In 10 Things I Hate About You, there’s a magical - and sadly fictional - music venue called Club Skunk. Bands with brilliant names like Gigglepuss play raucous sets on the rickety stage while the whole sweaty room pogoes, and afterwards everybody decamps to the bar to hold heated debates about The Raincoats and Bikini Kill. It’s something of a music-lover’s utopia. The Roundhouse tonight feels like Club Skunk magnified to epic, looming proportions, as Sleater-Kinney return for their first London show in almost ten years.
As returns go, there’s very little on earth that can pack more impact per square metre than Corin Tucker’s unhinged vibrato, Carrie Brownstein’s unparalleled command of the fret-boards, and Janet Weiss’ pounding war drums in potent combination. On record the musical chemistry between all three women is tangible enough, but live it morphs into an altogether different beast. At times Tucker and Brownstein face each other squarely to bounce riffs off each other; the rest of the time Brownstein’s an unleashed force, laying down the foundations in a spin of high-kicks and windmilling arms. Meanwhile Weiss doesn’t just hold the rhythmic fort. She hurls out intricate and muscular beats that seem to dance of their own accord. Sleater-Kinney sound like the kind of band that makes kids take a biro to an Argos catalogue, circling plastic electric guitars in the hope of starting a rock band. They sound like pure, undiluted fun.
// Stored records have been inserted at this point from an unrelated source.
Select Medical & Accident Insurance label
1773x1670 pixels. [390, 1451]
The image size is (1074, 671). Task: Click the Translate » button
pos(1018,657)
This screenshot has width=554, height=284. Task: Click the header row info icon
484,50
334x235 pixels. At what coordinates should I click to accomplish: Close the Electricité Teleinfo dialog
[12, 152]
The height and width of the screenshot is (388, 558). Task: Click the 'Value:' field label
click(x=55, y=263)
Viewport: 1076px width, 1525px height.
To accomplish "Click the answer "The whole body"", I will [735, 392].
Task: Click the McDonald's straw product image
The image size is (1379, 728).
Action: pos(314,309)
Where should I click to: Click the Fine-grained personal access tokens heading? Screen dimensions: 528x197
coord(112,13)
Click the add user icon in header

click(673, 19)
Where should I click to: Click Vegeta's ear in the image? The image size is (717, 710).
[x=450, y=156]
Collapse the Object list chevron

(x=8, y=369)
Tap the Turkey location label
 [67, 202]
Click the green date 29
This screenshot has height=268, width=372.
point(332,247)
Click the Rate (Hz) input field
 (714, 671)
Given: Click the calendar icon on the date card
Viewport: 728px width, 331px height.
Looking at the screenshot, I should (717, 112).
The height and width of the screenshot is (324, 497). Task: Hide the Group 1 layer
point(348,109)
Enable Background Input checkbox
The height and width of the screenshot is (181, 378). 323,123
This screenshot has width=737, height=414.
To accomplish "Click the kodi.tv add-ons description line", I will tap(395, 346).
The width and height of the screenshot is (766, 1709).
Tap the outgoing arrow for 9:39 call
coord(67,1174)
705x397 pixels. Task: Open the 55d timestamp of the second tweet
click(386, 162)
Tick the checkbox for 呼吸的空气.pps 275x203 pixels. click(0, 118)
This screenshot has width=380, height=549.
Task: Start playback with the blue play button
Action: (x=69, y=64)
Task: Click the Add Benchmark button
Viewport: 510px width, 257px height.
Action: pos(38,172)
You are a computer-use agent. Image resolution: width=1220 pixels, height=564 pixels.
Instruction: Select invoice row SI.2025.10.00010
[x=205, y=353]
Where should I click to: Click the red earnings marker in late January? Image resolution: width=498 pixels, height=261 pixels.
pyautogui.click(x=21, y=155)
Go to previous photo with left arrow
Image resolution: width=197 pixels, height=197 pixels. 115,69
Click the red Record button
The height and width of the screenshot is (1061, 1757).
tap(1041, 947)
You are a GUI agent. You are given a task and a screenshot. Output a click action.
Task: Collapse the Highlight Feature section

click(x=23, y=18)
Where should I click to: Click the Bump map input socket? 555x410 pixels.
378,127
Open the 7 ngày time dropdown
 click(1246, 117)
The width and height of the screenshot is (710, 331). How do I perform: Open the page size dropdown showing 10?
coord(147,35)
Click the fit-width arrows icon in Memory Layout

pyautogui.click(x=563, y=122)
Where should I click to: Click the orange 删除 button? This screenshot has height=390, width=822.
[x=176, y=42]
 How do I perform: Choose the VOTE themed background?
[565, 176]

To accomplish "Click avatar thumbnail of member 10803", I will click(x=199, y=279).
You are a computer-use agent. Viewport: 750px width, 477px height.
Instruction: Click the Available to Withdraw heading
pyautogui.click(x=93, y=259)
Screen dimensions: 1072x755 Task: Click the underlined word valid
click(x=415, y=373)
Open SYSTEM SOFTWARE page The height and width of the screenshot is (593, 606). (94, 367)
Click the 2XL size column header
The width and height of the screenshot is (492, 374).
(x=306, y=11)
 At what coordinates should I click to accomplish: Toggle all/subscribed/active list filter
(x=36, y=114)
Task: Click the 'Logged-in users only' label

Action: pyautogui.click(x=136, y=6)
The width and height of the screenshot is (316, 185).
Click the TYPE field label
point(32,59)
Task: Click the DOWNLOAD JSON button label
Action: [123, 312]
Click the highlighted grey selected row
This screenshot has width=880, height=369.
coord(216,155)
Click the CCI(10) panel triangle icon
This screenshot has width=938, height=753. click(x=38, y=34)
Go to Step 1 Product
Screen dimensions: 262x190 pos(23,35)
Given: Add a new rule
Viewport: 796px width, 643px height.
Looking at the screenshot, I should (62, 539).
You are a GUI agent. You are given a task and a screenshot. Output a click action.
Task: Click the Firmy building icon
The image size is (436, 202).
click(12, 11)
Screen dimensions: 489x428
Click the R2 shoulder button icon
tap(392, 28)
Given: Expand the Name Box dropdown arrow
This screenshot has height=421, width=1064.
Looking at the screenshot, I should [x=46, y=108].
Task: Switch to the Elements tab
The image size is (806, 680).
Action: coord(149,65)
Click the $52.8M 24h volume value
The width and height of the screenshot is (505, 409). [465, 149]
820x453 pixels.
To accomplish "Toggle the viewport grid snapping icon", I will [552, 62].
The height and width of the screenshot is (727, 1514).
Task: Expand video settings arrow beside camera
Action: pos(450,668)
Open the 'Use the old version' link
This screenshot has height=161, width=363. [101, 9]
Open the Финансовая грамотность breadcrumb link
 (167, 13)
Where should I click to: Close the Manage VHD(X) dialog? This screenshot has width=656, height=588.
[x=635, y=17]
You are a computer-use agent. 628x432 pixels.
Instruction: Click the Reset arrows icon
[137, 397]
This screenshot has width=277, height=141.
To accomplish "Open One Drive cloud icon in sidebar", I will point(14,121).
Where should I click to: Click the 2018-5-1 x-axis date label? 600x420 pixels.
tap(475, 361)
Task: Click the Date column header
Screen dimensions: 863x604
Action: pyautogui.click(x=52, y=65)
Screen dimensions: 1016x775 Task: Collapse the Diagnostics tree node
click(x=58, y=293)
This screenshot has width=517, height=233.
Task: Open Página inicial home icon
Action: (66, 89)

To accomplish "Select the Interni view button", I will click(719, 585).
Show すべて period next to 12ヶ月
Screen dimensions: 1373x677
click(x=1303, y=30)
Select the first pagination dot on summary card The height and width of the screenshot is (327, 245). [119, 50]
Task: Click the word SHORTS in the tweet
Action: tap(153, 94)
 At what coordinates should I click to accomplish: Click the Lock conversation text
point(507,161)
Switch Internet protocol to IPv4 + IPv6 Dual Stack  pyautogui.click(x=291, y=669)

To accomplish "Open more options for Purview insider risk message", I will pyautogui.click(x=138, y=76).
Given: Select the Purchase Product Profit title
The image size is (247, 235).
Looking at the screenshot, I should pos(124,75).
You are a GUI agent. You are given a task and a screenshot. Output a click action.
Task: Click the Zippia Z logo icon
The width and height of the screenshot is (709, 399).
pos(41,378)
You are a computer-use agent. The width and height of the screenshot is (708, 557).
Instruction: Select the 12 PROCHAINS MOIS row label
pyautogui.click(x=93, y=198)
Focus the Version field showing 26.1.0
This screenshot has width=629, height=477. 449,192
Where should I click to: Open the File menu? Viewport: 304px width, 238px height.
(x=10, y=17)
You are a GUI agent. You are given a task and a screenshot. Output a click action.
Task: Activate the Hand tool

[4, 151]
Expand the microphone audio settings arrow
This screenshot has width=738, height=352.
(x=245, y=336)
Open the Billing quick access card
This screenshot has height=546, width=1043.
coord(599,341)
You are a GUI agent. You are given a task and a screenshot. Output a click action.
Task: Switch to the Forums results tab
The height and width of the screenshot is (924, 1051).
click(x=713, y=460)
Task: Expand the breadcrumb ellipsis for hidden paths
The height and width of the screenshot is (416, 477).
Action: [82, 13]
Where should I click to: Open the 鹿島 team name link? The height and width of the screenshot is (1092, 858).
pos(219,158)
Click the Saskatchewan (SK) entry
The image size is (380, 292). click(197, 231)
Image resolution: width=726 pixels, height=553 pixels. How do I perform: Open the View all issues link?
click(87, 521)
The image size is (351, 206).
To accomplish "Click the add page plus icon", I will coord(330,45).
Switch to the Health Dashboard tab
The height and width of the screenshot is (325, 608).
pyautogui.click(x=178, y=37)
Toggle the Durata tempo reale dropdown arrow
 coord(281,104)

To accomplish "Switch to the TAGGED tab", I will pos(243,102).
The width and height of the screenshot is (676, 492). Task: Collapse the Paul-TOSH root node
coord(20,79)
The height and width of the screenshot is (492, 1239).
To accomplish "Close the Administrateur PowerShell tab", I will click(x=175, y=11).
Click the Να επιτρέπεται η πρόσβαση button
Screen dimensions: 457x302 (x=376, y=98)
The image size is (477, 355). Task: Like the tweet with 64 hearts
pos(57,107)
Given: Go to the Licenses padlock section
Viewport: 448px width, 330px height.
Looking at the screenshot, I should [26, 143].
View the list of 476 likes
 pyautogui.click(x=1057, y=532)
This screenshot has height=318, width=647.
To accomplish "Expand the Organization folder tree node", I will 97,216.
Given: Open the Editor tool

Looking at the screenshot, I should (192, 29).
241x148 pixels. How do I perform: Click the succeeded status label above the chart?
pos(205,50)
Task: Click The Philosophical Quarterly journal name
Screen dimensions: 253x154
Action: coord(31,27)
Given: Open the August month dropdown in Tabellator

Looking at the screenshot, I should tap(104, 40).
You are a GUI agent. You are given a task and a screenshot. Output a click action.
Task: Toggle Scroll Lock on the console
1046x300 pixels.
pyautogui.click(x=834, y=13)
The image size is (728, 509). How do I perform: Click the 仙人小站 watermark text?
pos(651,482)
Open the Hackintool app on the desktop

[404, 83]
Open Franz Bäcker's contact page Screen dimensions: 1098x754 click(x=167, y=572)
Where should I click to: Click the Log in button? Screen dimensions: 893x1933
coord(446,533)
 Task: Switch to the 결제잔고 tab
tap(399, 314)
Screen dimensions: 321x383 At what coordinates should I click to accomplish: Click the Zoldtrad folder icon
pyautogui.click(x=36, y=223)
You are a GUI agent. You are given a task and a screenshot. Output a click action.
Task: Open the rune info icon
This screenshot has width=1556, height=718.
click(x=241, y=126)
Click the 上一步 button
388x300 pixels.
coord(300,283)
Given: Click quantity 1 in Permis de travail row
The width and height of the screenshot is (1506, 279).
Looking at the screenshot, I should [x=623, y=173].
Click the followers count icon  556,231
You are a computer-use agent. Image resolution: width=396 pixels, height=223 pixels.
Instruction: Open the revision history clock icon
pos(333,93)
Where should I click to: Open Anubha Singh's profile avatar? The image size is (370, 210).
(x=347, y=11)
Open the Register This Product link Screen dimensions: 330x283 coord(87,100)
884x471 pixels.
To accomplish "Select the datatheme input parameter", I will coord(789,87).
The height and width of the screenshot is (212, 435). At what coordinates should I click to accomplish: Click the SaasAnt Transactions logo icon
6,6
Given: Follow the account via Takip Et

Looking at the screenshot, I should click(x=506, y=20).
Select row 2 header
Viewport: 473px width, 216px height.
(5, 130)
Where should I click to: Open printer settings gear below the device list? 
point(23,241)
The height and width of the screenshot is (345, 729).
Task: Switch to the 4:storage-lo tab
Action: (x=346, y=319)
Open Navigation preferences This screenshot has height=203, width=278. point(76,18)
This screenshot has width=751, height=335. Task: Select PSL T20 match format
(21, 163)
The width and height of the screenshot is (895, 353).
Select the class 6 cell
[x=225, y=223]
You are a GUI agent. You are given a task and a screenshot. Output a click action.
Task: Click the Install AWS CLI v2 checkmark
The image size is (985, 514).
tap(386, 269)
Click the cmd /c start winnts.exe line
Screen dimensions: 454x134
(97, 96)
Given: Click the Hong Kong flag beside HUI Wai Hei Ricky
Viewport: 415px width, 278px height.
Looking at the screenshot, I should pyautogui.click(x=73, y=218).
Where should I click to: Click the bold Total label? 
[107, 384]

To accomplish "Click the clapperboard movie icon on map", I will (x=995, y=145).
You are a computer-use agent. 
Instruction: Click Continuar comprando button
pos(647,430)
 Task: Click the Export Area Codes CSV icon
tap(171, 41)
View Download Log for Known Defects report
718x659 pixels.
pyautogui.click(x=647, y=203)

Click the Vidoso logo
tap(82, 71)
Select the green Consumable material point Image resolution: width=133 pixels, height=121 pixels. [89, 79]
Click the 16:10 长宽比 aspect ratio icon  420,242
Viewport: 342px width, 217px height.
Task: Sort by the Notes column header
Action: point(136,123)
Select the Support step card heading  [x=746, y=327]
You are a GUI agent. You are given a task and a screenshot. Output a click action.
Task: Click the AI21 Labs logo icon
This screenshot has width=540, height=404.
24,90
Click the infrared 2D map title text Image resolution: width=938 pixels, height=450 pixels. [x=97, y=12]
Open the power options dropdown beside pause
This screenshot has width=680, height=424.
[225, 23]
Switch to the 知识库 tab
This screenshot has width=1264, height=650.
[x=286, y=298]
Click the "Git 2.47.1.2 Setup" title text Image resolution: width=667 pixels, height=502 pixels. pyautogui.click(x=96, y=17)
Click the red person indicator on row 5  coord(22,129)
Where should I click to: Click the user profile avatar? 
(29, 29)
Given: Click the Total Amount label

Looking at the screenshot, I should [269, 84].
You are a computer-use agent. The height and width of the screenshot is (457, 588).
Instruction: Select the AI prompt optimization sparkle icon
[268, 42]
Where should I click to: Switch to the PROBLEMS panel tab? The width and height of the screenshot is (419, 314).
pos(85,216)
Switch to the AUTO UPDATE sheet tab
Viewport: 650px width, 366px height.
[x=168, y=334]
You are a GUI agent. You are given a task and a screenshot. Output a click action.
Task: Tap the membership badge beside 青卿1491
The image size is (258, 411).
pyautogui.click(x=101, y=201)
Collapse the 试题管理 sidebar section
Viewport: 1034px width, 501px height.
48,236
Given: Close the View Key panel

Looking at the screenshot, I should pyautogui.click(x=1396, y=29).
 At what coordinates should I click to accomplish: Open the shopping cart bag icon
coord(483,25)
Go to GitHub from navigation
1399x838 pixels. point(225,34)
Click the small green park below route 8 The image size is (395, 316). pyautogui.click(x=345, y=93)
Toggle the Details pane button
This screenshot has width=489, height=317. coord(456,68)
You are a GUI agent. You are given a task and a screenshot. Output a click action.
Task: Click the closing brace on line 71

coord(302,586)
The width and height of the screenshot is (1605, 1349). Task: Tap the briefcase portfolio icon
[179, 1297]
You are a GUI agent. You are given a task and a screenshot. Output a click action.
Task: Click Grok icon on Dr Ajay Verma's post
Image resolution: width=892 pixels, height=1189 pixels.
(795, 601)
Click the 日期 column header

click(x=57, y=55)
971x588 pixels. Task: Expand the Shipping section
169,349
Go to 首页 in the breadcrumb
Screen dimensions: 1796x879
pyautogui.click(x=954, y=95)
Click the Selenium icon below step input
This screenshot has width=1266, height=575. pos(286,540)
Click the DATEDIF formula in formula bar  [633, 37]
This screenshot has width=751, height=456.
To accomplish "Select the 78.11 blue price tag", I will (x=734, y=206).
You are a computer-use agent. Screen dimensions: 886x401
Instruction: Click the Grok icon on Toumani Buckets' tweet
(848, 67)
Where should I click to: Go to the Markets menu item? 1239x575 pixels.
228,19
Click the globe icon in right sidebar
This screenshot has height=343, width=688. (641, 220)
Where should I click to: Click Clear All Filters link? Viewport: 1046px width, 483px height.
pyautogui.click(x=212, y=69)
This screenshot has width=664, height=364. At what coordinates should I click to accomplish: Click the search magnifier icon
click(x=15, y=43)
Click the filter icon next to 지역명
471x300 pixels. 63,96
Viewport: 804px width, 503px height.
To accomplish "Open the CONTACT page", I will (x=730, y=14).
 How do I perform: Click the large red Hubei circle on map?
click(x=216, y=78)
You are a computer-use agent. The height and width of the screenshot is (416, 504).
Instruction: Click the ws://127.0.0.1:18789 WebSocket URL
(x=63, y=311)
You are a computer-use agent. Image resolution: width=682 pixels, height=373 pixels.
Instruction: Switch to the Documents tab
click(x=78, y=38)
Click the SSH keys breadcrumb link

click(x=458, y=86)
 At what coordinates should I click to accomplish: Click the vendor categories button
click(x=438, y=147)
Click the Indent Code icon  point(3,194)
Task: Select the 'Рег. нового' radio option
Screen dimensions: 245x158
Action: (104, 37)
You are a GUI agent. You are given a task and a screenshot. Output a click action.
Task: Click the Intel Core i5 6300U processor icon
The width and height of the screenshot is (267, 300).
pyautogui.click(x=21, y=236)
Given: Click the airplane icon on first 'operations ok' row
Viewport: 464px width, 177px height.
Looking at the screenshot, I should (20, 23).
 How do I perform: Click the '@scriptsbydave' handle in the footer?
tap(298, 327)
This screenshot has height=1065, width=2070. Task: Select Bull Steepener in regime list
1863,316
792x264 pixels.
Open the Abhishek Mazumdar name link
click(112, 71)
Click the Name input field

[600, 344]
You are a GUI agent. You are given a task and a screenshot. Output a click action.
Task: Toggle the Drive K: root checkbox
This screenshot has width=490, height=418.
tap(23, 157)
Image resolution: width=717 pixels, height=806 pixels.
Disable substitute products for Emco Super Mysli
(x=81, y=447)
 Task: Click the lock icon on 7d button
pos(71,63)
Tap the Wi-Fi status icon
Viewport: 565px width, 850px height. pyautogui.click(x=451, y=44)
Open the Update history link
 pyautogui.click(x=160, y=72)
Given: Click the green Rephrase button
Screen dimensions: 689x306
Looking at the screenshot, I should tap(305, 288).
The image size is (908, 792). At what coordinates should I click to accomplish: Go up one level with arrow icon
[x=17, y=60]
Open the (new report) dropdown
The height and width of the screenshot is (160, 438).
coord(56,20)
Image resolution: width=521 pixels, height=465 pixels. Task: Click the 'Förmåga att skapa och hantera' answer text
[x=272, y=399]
Tonight’s setlist is something of a whistle-stop tour, which only adds to the celebratory atmosphere. Hopping nimbly from the marching pulse of ‘One Beat’ to the sardonic spoken-word of ‘Get Up’ from 1999‘s ‘The Hot Rock’, and then right back again to the mischievous descending scales of ‘Fangless - from the band’s newest record ‘No Cities To Love’ - Sleater-Kinney are having a ball, and the room is at fever pitch by the closing song. Stalking towards each other and teasing notes, visibly grinning, Tucker, Brownstein and Weiss finish up with ‘Jumpers’.
Soon enough the stamping crowds bring them back out onto the stage.”We know things have changed but things haven’t changed enough,” says Corin Tucker to a hushed room. “So we say: give me respect, give me equality, give me love!” she shouts, with a fist-punch, and it’s time for The Roundhouse to erupt to ‘Gimme Love’. Tucker dramatically crumples to the floor, and Brownstein’s kicks become more frenzied and theatrical; it’s as if Sleater-Kinney live off the energy of their audience. Penultimate song ‘Modern Girl’ enduces a swaying trance, and then just as suddenly ‘Dig Me Out’ breaknecks the night to a triumphant close. Exhume your idols; Sleater-Kinney are back.